Sikap Sayyidina Ali Kepada Musuh
Talha ibn Abi Talha bukan hanya
musuh sengit Islam, tapi juga musuh Nabi SAW dan Sayyidina Ali. Upayanya untuk
mencelakakan kedua orang ini serta misinya sudah menjadi fakta historis.Dalam
perang Uhud, dia adalah pengusung panji pasukan Quraisy. Ali menghadapi dia dan
berduel dengannya, menyerang dia dengan pukulan telak hingga terhuyung-huyung
dan jatuh tersungkur. Ali meninggalkannya dalam keadaan terjatuh. Banyak
panglima Muslim memerintahkan agar Ali menghabisinya, dengan mengatakan bahwa
dia adalah musuhnya yang paling jahat. Ali menjawab: “Musuh atau bukan musuh, sekarang dia tidak berdaya, dan aku tidak
bisa menyerang seseorang yang tidak berdaya. Jika dia bisa bertahan biarkan
saja dia hidup selagi masih berumur.” Dalam
Perang Jamal, di tengah pertempuran budaknya Qambar membawa sedikit air dan
berkata: Tuanku, matahari amat panas dan Anda masih terus akan bertempur,
meminum segelas air dingin ini bisa menyegarkan Anda? Dia melihat
sekitarnya dan menjawab: “Bisakah aku minum
ketika beratus-ratus orang mati terkapar dan sekarat karena kehausan dan
terluka parah? Daripada membawakan air untukku, bawa sedikit orang dan kasih
minum setiap orang yang terluka ini.” Qambar menjawab: “Tuanku,
mereka semuanya musuh kita.” Dia berkata: “Mungkin
mereka musuh kita, tapi mereka manusia. Pergilah dan rawat mereka.”

▶ **Data Mentah**
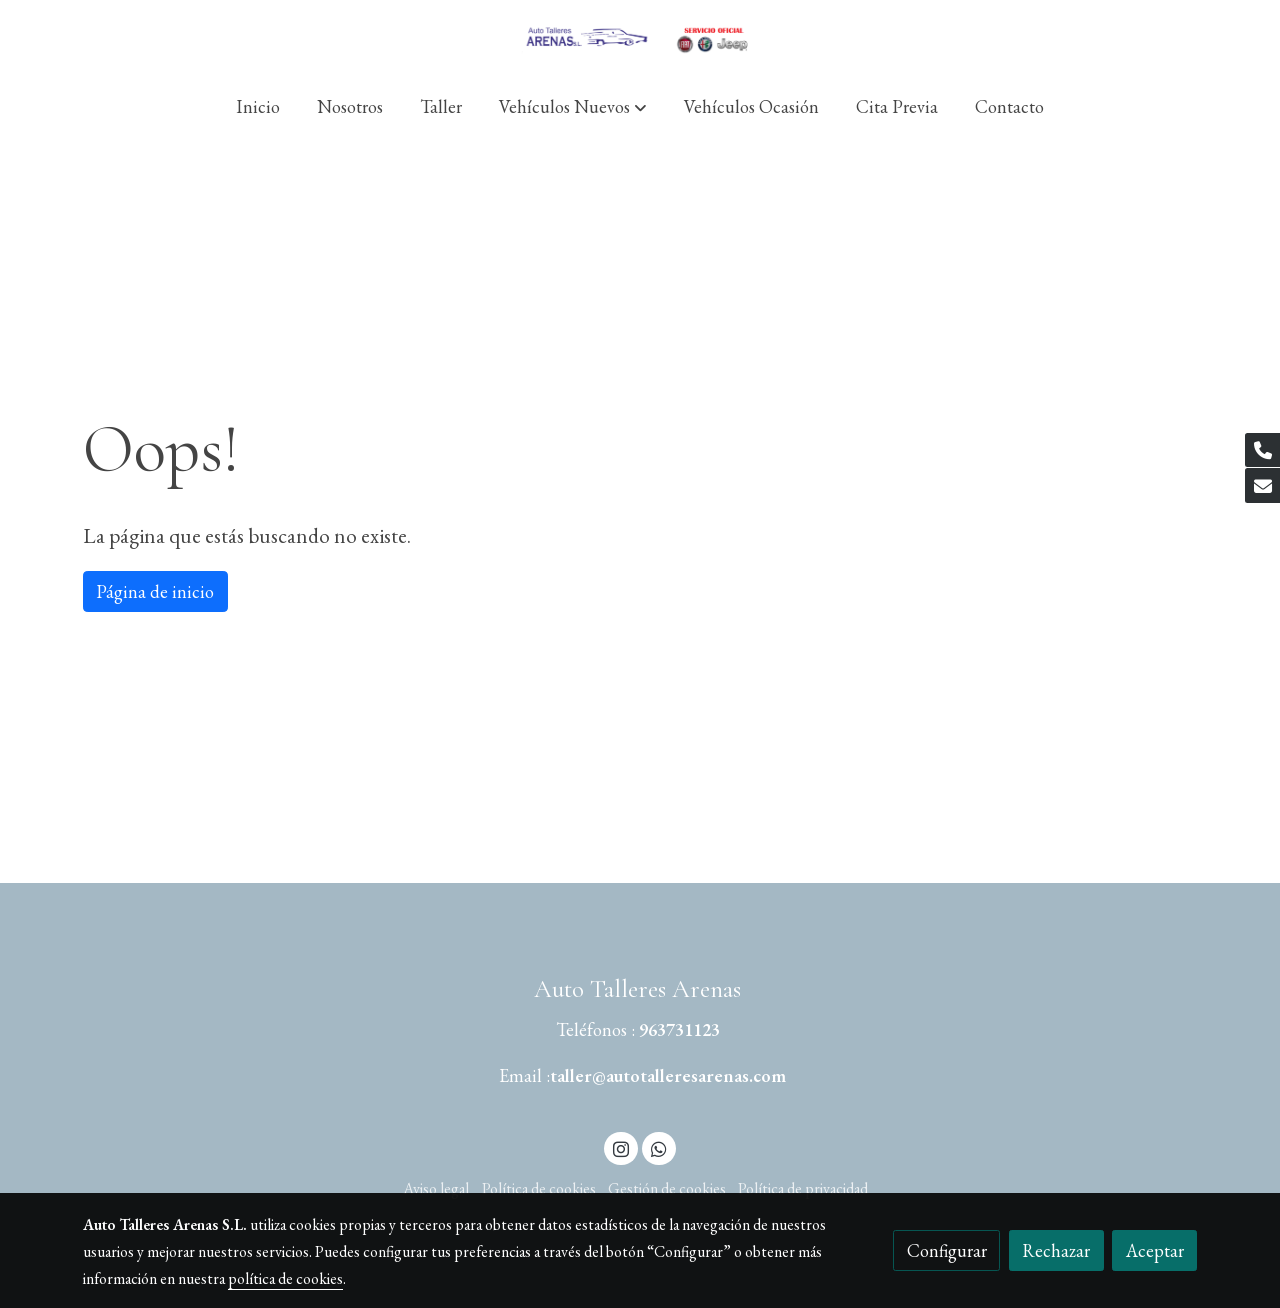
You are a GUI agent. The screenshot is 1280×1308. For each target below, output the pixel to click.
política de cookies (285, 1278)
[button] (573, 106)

--

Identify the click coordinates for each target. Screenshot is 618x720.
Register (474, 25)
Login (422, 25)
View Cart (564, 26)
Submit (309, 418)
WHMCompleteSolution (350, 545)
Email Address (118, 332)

...

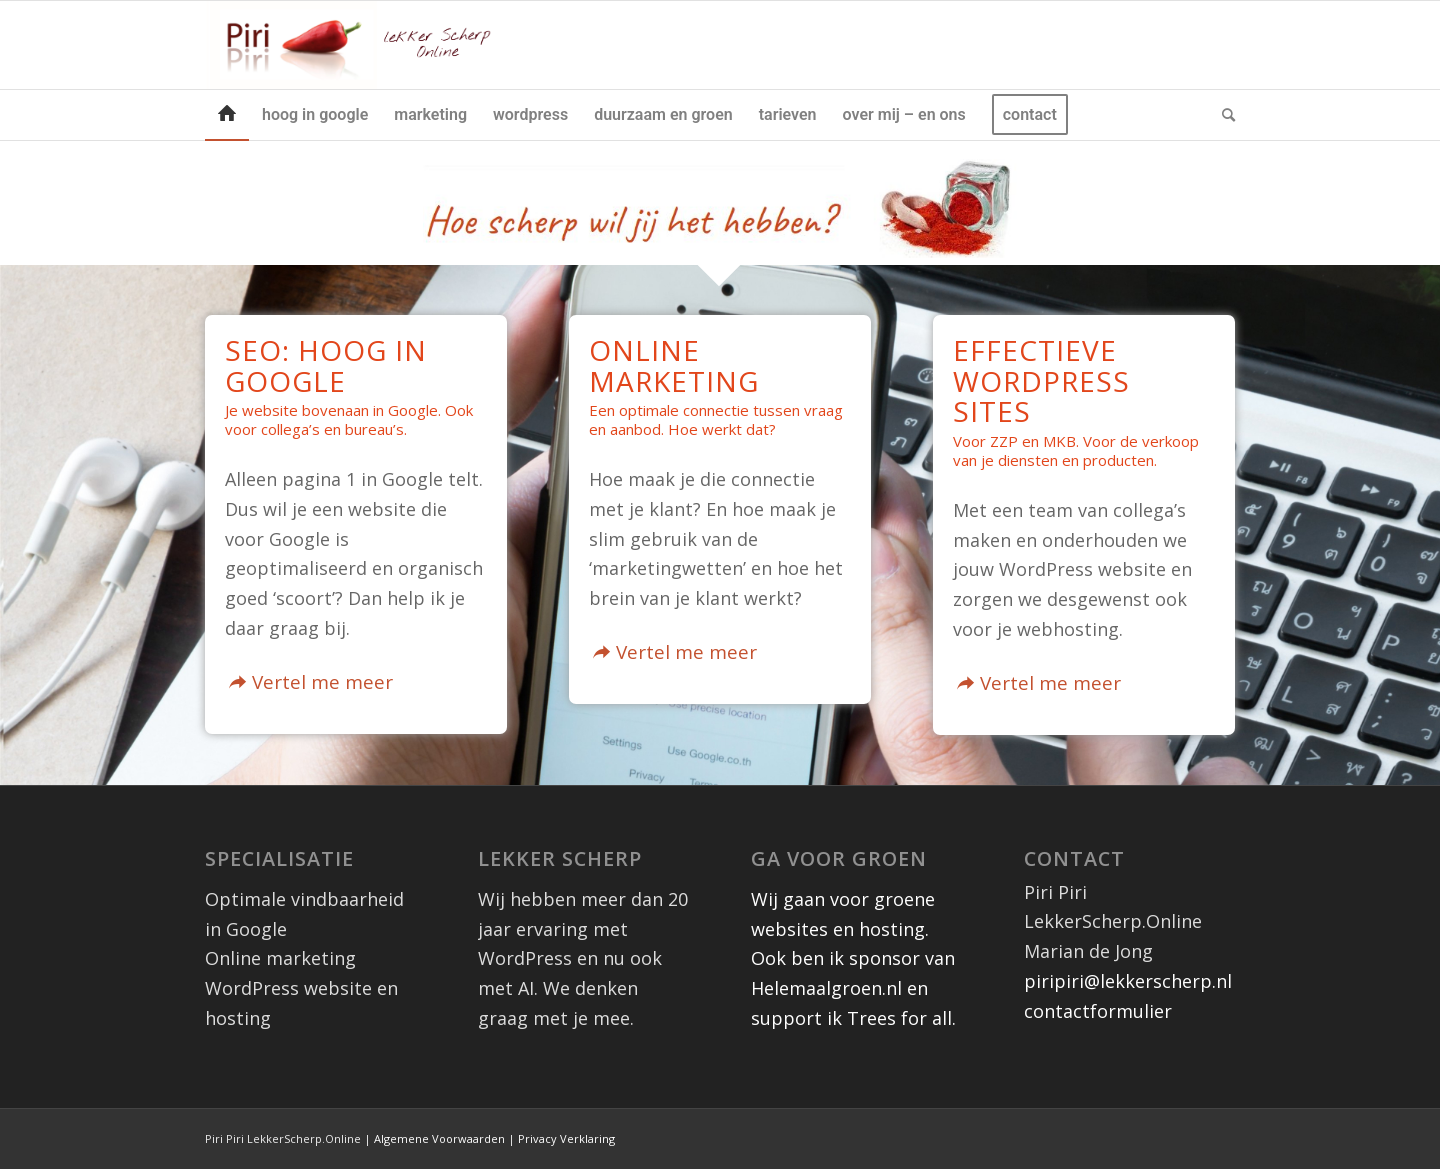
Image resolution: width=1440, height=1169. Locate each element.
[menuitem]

▶ **Tugas dan Latihan**
1. Jawablah pertanyaan berikut berdasarkan teks tentang sikap Sayyidina Ali kepada musuh:
(a) Apa peran Talha ibn Abi Talha dalam perang Uhud?
(b) Apa yang dibawa Qambar kepada Ali di tengah Perang Jamal?
(c) Menurut Ali, siapa yang seharusnya diberi minum alih-alih dirinya?
2. Teruskan teks tentang sikap Sayyidina Ali kepada musuh, mulai setelah kalimat terakhirnya.
Baris-baris data tidak diperlukan untuk mengerjakan tugas apa pun di sini.

▶ **Jawaban Tiap Tugas**
1.
(a) Dia adalah pengusung panji pasukan Quraisy.
(b) Sedikit air, yaitu segelas air dingin.
(c) Setiap orang yang terluka di medan pertempuran.

2.
Waktu itu bulan Ramadhan, sudah tiba
waktu shalat subuh. Masjid Kufah sudah penuh. Sayyidina Ali sedang sujud dan
ketika mau mengangkat kepalanya, sebuah tebasan telak mengenai kepalanya yang
membuatnya luka parah. Suasana di masjid menjadi gempar dan kacau. Pembunuh
melarikan diri. Orang-orang berhasil menangkap dan membawanya ke hadapan
Sayyidina Ali yang terluka dan bersimbah darah. Beralaskan sajadah Sayyidina
Ali berbaring diatas pangkuan putra-putranya. Dia tahu tebasan itu sangat fatal
dan dia tidak akan bertahan lagi. Tetapi ketika pembunuhnya digelandang ke
hadapannya, dia melihat jerat yang memborgolnya terlalu kencang hingga menyayat
dagingnya. Ali melirik kepada kaum Muslim dan berkata: “Seharusnya kalian jangan begitu kejam kepada sesama,
kendorkan talinya, tidakkah kau lihat tali ini melukai dia dan membuatnya
kesakitan.”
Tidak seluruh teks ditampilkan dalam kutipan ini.